Antwoord schriftelijke vragen : Antwoord op vragen van het lid Kathmann over het opschorten van de AI-plannen van Meta na druk toezichthouders
Vragen van het lid Kathmann (GroenLinks-PvdA) aan de Minister van Economische Zaken en Klimaat en de Staatssecretaris van Binnenlandse Zaken en Koninkrijksrelaties over het bericht «Meta schort AI-plannen in Europa op na druk toezichthouders» (ingezonden 26 juni 2024).
Antwoord van Minister Beljaarts (Economische Zaken) (ontvangen 19 september 2024).
Vraag 1
Bent u bekend met het bericht «Meta schort AI-plannen in Europa op na druk toezichthouders»?1
Antwoord 1
Ja, ik heb kennisgenomen van dit bericht.
Vraag 2
Hoe lang is bij u al bekend dat Meta werkt aan het plan om foto's en uitingen van
miljoenen eindgebruikers te gebruiken om een eigen AI-model te trainen? Is dit wat
u betreft acceptabel?
Antwoord 2
In mei van dit jaar heeft Meta haar (nieuwe) plannen gepubliceerd om onder meer AI-modellen
te trainen met publieke en niet-publieke gebruikersdata. Sindsdien zijn deze plannen
ook bij het kabinet bekend. Ik begrijp dat u vragen heeft over de plannen van Meta.
Het is echter niet aan het kabinet om te beoordelen of deze acceptabel zijn, maar
in de eerste plaats aan de toezichthouder. In antwoord 3 wordt nader ingegaan op de
relevante wetgeving en eventuele handhavingsmogelijkheden van toezichthouders. Wel
deel ik de zorg dat Meta mogelijk vormen van verwerking van persoonsgegevens hanteert
die niet in overeenstemming zijn met de regels van het gegevensbeschermingsrecht,
waaronder de Algemene Verordening Gegevensbescherming (AVG).
Vraag 3
Is het Meta onder de bestaande privacywetgeving, de Digital Services Act, de Digital
Markets Act en de aanstaande AI Act, toegestaan om foto's – vaak met herkenbare gezichten
in beeld – en uitingen te gebruiken om een AI mee te trainen? Welke gevolgen zijn
er als dit in strijd is met bestaande wetten en / of richtlijnen?

- [OPDRACHT 1]: Kun je het stuk over de AI-plannen van Meta bijwerken door het opnieuw te geven, beginnend met "Antwoord schriftelijke vragen" en doorlopend tot en met "19 september 2024).", met "AI-plannen" overal vervangen door "AI-voornemens"?
- [OPDRACHT 2]: Wanneer is het antwoord van Minister Beljaarts volgens het stuk over de AI-plannen van Meta ontvangen?

- [GETOONDE GEGEVENS]:

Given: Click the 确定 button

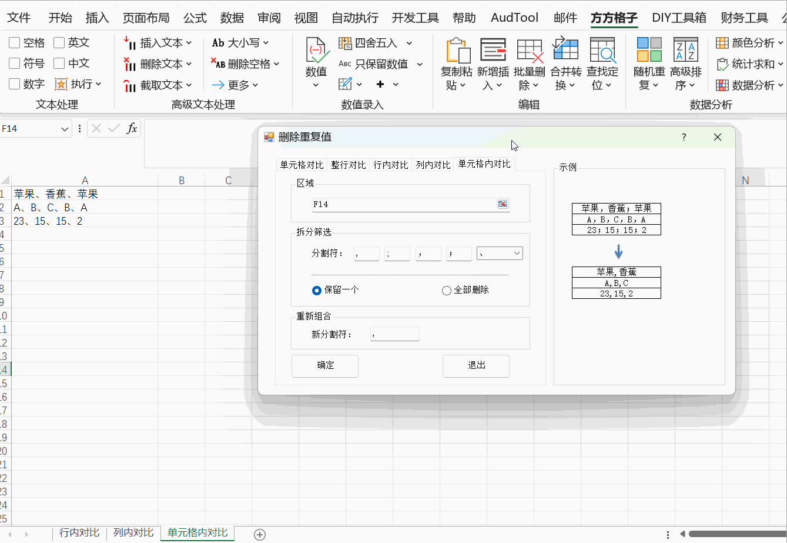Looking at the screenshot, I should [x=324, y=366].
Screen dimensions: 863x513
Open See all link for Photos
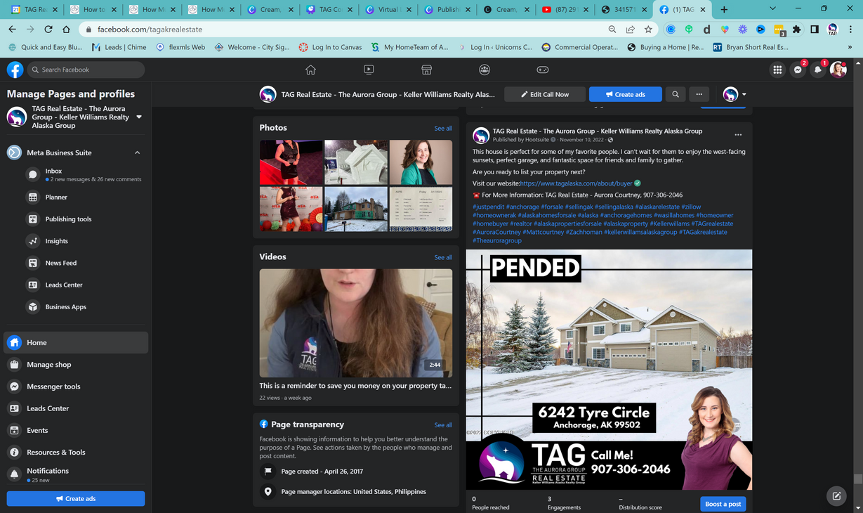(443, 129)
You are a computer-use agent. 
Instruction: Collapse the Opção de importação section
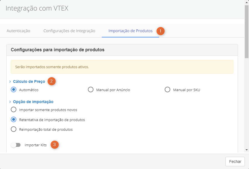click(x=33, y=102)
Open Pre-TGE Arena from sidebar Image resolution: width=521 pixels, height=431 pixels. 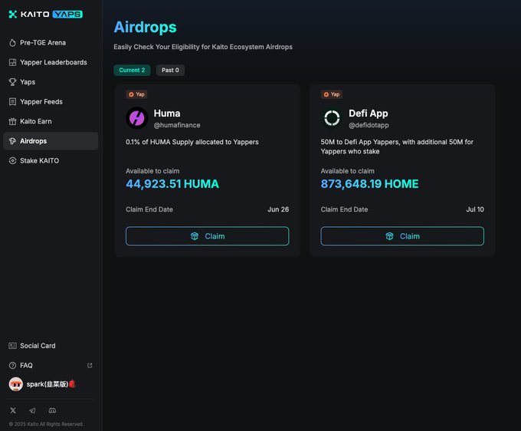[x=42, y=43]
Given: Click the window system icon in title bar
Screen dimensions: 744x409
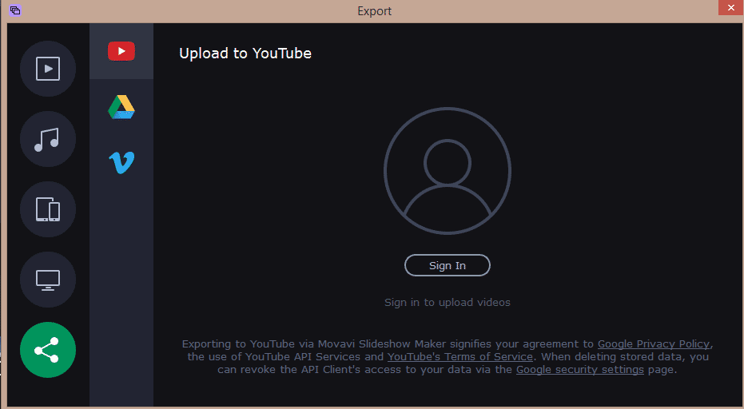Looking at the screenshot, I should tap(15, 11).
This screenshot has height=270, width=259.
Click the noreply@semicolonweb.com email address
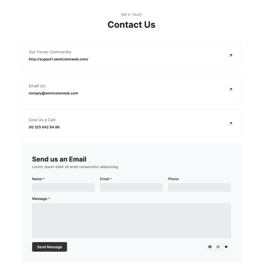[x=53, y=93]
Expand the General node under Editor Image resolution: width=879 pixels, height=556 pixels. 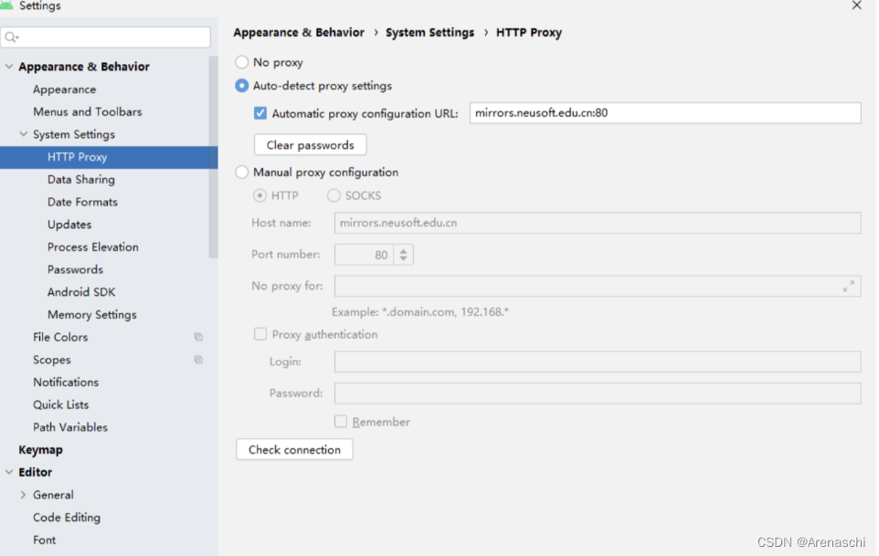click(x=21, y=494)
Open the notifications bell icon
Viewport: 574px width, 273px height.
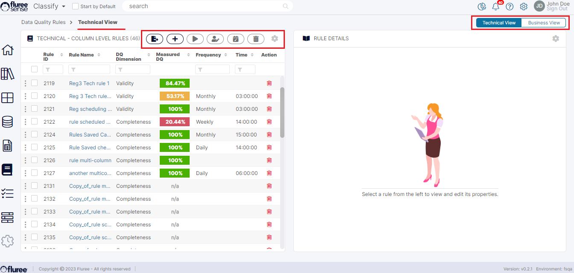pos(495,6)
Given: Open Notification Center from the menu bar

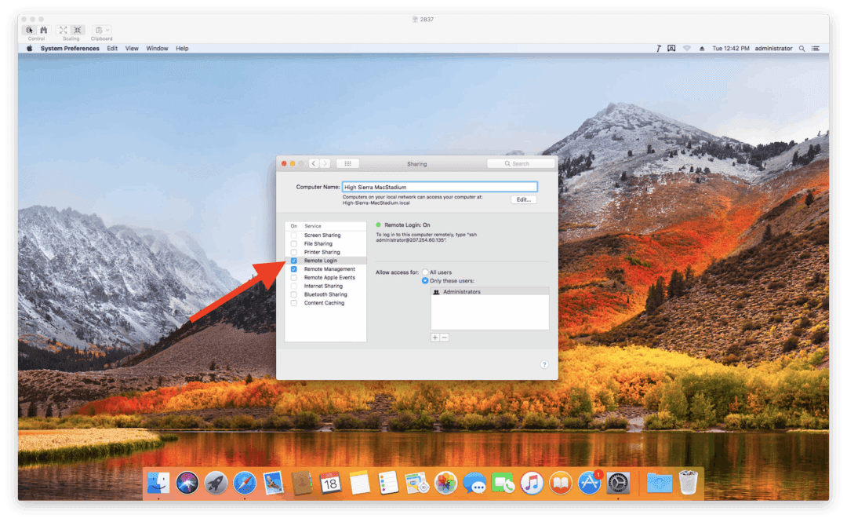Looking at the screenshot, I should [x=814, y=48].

- [ANTWOORD 1]:
Antwoord schriftelijke vragen : Antwoord op vragen van het lid Kathmann over het opschorten van de AI-voornemens van Meta na druk toezichthouders
Vragen van het lid Kathmann (GroenLinks-PvdA) aan de Minister van Economische Zaken en Klimaat en de Staatssecretaris van Binnenlandse Zaken en Koninkrijksrelaties over het bericht «Meta schort AI-voornemens in Europa op na druk toezichthouders» (ingezonden 26 juni 2024).
Antwoord van Minister Beljaarts (Economische Zaken) (ontvangen 19 september 2024).

- [ANTWOORD 2]: Op 19 september 2024.